# Start of Data for this task

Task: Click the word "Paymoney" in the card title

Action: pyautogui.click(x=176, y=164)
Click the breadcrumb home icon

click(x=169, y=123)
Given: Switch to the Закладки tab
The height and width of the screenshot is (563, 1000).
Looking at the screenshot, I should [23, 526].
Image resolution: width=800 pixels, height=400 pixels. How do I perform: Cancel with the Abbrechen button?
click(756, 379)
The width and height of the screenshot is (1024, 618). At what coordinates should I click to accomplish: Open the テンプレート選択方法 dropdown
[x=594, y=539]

# End of Data for this task
# Start of Data for this task

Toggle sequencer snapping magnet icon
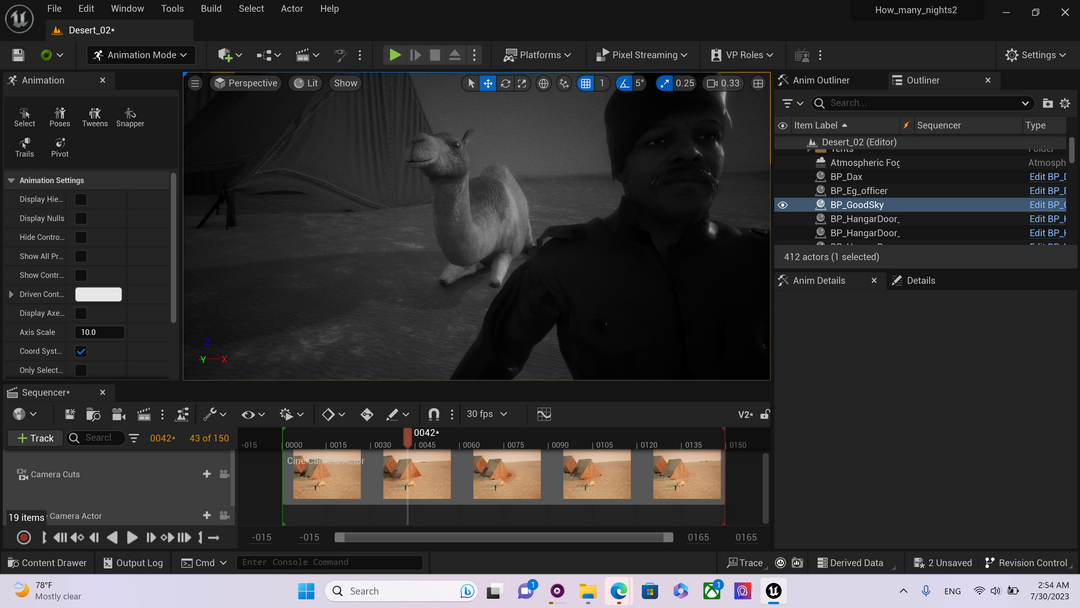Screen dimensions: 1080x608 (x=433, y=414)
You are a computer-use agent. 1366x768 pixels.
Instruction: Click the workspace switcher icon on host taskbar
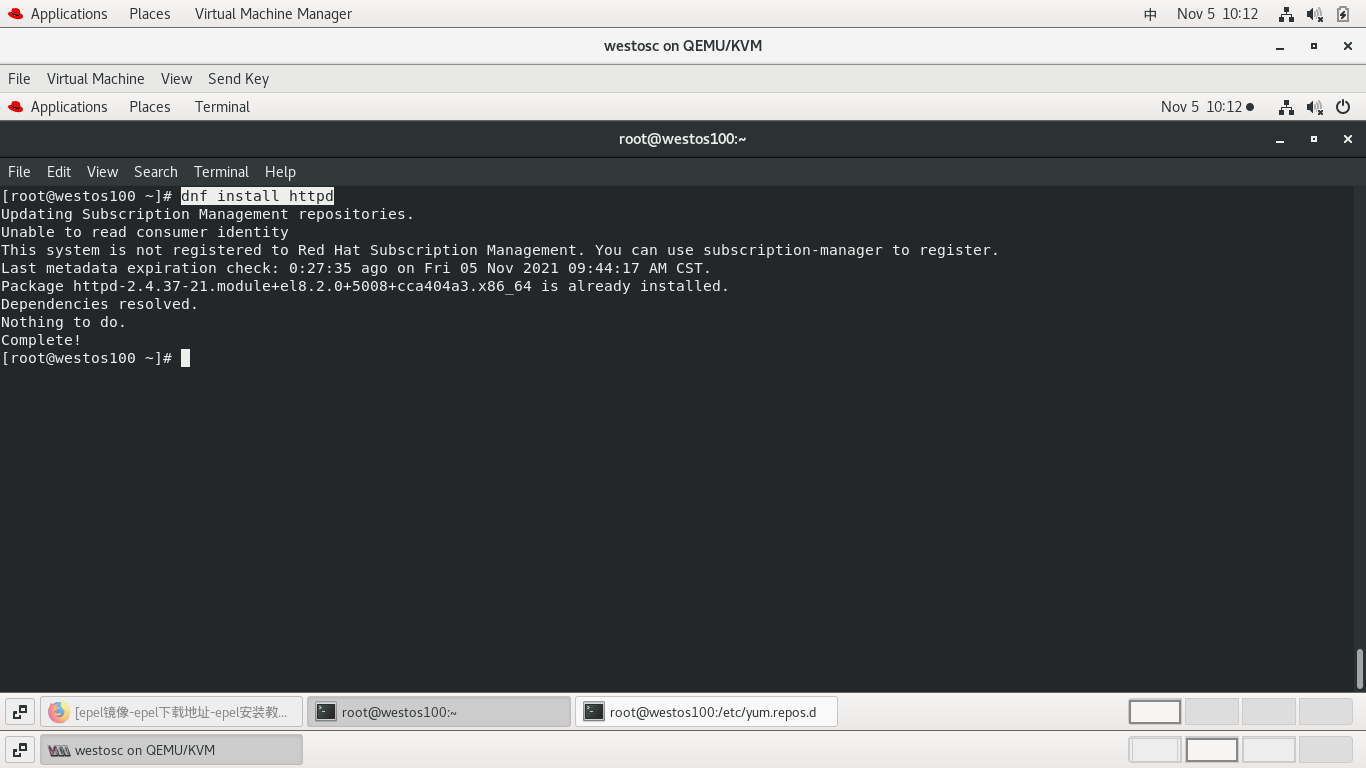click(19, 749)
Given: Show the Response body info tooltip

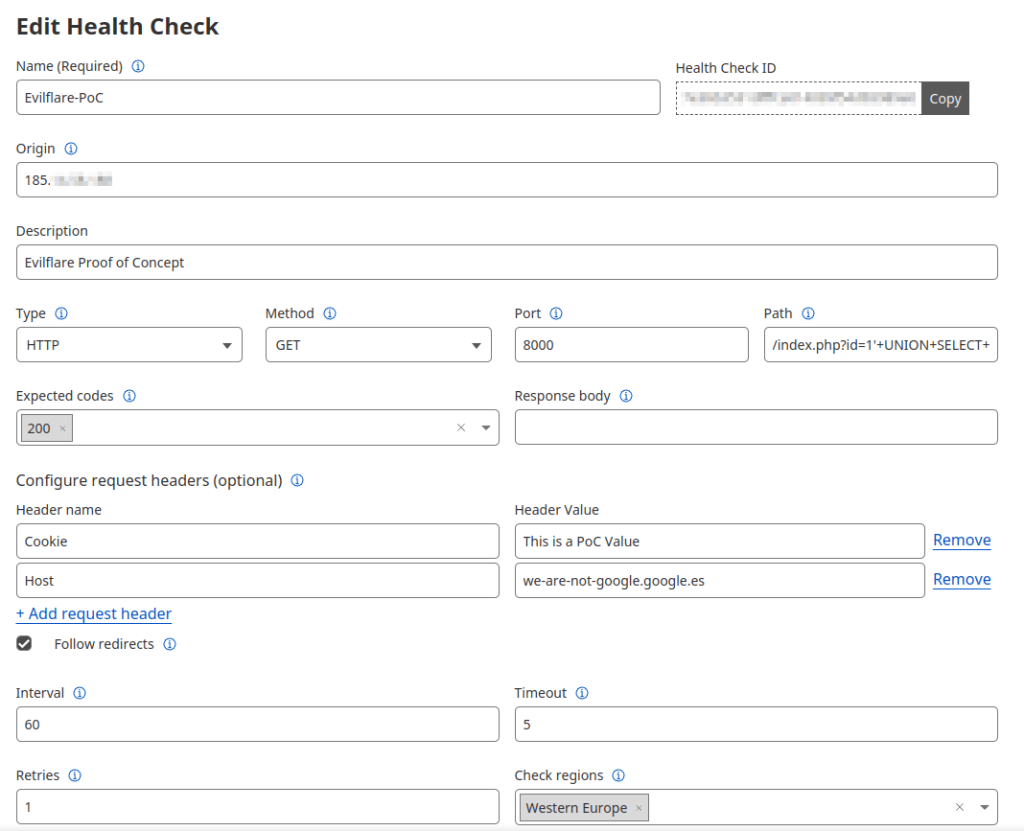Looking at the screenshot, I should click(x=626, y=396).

# End of Data for this task
# Start of Data for this task

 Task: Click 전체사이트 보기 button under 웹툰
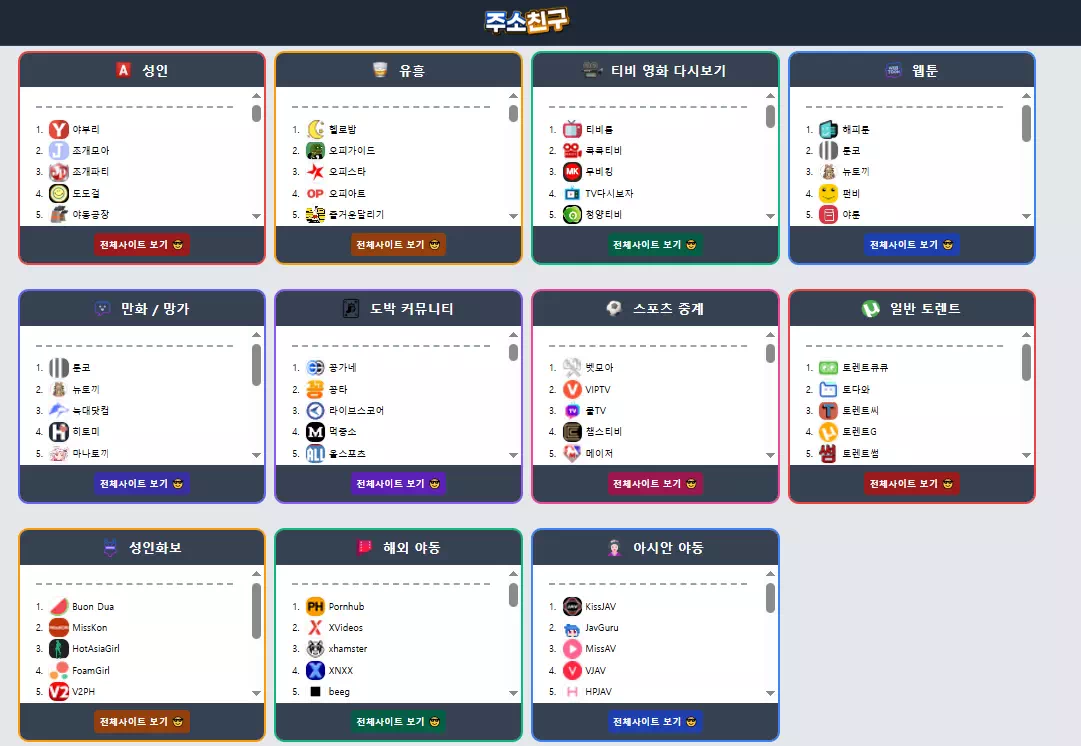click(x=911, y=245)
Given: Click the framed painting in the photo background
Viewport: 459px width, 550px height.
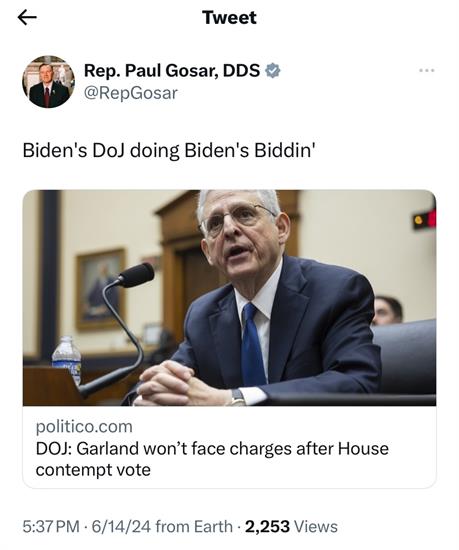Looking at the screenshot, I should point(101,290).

# End of Data for this task

**Stated task**
Render the lines above as a numbered list, from the line with "Toggle sequencer snapping magnet icon" up to and including the line with "Looking at the screenshot, I should click(x=626, y=396).". Skip blank lines and leave the pictures out.

**Task output**
1. Toggle sequencer snapping magnet icon
2. Screen dimensions: 1080x608 (x=433, y=414)
3. You are a computer-use agent. 1366x768 pixels.
4. Instruction: Click the workspace switcher icon on host taskbar
5. click(19, 749)
6. Given: Show the Response body info tooltip
7. Looking at the screenshot, I should click(x=626, y=396).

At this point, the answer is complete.